## DIRECTIONS
**A.** Decide whether each statement agrees with the Slashdot story below. For each, answer yes or no and quote the deciding words of the text. (i) The story was posted by Soulskill. (ii) The Google bot followed links on Site B to Site A. (iii) The page shows all 156 comments.
**B.** According to the Slashdot story below, from which dept. was it posted?
**C.** Repeat the part of the Slashdot story below that opens with the words containing "Slashdot Mirror" and closes with "156 comments (clear)".

## DOCUMENT SECTION
Slashdot Mirror

← Back to Stories (view on slashdot.org)

Google Bots Doing SQL Injection Attacks

Posted by Soulskill on from the it's-not-a-bug,-it's-a-feature dept.

ccguy writes "It seems that while Google could really care less about your site and has no real interest in hacking you, their automated bots can be used to do the heavy lifting for an attacker. In this scenario, the bot was crawling Site A. Site A had a number of links embedded that had the SQLi requests to the target site, Site B. Google Bot then went about its business crawling pages and following links like a good boy, and in the process followed the links on Site A to Site B, and began to inadvertently attack Site B."

7 of 156 comments (clear)

  1. could not care less by Anonymous Coward · · Score: 5, Informative

    not just "could care less". Sheeesh.

    1. Re:could not care less by Anonymous Coward · · Score: 5, Funny

      Means the same thing irregardless.

## MATERIAL SHOWN
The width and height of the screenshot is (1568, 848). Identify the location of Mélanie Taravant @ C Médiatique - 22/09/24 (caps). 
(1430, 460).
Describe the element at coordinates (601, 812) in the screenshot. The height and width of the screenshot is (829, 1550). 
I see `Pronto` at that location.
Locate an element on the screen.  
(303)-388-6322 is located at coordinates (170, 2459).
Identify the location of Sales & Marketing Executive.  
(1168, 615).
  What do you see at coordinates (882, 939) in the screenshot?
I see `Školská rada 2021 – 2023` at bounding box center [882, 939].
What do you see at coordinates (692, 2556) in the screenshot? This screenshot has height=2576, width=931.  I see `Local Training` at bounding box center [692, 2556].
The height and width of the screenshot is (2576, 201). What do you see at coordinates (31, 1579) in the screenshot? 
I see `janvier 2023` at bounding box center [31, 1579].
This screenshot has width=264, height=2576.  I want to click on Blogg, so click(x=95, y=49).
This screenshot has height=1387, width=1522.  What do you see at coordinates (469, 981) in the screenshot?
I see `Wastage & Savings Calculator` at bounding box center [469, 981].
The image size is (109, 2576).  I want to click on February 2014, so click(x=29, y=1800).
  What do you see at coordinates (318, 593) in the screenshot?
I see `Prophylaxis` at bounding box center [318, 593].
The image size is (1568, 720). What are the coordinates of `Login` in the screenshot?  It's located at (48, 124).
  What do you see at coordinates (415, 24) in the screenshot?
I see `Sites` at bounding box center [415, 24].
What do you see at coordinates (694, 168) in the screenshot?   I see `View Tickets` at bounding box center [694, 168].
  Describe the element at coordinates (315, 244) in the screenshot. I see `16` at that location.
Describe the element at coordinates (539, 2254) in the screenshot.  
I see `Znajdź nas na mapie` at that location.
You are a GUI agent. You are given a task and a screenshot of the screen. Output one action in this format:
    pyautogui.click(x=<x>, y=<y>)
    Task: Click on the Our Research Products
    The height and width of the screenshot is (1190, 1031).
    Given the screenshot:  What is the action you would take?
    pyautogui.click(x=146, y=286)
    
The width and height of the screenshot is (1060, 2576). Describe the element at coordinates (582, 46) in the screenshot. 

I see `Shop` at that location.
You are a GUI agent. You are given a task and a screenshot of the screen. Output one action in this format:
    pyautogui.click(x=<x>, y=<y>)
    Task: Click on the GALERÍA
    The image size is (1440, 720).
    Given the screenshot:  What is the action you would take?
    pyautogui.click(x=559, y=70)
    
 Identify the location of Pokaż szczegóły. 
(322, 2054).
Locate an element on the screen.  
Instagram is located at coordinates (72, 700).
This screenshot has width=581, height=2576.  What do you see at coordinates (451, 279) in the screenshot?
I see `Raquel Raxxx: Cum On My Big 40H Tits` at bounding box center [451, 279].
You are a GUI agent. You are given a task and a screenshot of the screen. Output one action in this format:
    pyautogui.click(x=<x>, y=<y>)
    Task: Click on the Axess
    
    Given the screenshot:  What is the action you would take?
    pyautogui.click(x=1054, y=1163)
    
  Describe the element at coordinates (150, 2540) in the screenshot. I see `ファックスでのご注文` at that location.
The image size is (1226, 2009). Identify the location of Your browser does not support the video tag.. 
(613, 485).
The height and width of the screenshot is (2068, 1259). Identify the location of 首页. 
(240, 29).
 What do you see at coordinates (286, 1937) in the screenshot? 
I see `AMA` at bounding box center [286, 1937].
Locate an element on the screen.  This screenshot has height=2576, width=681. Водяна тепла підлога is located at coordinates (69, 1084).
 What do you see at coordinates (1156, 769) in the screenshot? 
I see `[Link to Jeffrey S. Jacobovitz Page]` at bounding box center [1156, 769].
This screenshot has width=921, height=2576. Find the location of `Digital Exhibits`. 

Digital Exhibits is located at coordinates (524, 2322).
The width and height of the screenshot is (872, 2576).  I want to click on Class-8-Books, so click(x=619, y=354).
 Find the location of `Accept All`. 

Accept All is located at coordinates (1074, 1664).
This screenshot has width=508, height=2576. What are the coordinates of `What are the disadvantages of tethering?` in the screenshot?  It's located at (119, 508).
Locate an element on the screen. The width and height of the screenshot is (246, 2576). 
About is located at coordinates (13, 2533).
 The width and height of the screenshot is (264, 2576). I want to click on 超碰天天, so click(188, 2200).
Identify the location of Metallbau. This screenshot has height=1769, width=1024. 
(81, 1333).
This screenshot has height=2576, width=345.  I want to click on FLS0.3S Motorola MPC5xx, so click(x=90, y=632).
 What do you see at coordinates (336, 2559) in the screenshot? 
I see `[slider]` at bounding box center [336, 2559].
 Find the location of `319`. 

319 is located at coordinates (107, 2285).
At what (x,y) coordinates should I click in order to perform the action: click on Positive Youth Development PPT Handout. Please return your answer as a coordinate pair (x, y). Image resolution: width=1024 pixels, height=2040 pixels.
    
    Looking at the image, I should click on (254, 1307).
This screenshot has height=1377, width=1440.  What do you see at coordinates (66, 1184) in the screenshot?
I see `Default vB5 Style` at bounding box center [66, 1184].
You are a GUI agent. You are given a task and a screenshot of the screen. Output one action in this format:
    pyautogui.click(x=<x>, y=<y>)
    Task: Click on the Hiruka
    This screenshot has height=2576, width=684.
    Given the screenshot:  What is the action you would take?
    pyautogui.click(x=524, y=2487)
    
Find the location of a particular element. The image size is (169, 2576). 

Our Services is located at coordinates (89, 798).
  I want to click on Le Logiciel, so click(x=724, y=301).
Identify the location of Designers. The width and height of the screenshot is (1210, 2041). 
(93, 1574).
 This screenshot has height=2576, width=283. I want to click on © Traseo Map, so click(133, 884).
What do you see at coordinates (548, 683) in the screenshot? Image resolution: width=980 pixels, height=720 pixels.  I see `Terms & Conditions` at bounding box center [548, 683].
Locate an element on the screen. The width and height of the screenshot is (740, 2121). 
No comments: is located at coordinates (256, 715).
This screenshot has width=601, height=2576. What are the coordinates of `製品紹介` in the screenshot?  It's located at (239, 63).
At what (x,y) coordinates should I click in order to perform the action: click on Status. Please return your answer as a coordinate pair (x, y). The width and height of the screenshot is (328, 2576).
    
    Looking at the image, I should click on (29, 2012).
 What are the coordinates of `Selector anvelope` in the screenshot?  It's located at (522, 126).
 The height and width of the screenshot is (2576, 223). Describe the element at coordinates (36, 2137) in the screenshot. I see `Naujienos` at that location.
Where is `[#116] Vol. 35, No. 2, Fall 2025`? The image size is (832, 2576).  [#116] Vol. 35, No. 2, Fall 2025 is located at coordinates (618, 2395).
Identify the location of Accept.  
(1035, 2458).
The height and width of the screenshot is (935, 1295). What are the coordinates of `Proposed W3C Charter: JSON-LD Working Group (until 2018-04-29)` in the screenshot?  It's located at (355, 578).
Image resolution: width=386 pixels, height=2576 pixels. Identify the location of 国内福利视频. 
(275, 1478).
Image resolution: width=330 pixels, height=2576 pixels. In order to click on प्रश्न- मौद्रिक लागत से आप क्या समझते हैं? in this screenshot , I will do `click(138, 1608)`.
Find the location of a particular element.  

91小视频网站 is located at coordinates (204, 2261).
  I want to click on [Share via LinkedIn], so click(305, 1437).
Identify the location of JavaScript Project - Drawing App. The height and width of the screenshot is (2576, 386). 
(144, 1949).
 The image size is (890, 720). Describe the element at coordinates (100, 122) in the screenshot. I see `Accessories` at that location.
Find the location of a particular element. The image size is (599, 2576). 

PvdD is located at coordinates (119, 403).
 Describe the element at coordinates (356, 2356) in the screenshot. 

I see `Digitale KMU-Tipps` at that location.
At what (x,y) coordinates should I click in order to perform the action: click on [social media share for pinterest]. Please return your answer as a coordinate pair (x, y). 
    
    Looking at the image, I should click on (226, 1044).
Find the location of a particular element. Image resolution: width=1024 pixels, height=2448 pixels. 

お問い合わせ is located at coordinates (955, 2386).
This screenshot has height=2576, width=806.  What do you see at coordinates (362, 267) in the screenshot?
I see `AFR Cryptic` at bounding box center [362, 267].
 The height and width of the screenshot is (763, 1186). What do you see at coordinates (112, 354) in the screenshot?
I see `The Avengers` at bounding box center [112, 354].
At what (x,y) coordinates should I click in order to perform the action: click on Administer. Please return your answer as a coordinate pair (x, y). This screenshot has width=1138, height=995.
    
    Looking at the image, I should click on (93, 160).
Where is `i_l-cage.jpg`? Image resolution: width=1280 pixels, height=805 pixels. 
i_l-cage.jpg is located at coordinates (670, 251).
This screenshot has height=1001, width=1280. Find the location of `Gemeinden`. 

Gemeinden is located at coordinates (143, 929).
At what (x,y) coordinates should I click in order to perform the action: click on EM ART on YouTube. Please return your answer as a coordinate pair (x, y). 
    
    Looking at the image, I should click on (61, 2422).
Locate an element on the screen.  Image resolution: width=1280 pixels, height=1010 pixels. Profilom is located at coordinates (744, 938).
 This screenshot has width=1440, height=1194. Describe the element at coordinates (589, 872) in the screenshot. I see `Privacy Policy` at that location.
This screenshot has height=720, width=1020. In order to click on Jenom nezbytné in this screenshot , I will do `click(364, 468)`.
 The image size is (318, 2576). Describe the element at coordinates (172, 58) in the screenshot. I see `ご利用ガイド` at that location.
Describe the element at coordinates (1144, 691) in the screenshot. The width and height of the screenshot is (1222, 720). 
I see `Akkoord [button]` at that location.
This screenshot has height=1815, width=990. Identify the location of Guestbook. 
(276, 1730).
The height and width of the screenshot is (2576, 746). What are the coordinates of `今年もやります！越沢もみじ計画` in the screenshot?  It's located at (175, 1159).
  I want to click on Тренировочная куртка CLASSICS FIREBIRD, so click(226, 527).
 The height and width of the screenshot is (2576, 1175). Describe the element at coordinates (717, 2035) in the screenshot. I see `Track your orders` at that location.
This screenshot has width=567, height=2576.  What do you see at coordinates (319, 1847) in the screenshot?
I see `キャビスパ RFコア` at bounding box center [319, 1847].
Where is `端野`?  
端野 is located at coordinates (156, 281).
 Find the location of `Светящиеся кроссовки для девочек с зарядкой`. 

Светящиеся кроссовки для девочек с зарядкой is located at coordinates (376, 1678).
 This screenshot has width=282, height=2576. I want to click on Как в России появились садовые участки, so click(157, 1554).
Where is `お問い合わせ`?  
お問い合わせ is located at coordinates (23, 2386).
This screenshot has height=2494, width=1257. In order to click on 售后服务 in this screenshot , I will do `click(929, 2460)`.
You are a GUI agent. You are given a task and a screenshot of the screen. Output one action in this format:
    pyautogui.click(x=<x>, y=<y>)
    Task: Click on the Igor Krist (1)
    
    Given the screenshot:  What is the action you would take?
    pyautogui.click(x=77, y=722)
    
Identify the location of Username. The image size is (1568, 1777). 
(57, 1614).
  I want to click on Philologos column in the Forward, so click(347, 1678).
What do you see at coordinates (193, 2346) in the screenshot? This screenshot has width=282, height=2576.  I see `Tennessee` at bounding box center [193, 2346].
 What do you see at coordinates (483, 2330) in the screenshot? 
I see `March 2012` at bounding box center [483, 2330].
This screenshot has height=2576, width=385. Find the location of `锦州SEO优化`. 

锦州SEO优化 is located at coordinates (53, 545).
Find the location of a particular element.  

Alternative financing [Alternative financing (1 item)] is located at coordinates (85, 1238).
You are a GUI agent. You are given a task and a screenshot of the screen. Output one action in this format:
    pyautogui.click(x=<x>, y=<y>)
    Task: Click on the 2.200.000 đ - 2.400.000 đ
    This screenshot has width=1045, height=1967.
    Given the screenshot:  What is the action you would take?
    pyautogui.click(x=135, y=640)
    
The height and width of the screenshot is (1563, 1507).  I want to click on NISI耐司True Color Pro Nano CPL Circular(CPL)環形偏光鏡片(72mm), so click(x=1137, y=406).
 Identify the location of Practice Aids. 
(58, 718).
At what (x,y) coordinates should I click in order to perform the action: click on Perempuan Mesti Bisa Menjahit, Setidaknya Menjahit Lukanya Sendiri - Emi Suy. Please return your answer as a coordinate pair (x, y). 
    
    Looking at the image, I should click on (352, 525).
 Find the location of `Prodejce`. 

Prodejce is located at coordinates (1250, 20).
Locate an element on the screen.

## TASK SOLUTIONS
**A.**
(i) Yes: "Posted by Soulskill"
(ii) No: "followed the links on Site A to Site B"
(iii) No: "7 of 156 comments"

**B.** From the it's-not-a-bug,-it's-a-feature dept.

**C.**
Slashdot Mirror

← Back to Stories (view on slashdot.org)

Google Bots Doing SQL Injection Attacks

Posted by Soulskill on from the it's-not-a-bug,-it's-a-feature dept.

ccguy writes "It seems that while Google could really care less about your site and has no real interest in hacking you, their automated bots can be used to do the heavy lifting for an attacker. In this scenario, the bot was crawling Site A. Site A had a number of links embedded that had the SQLi requests to the target site, Site B. Google Bot then went about its business crawling pages and following links like a good boy, and in the process followed the links on Site A to Site B, and began to inadvertently attack Site B."

7 of 156 comments (clear)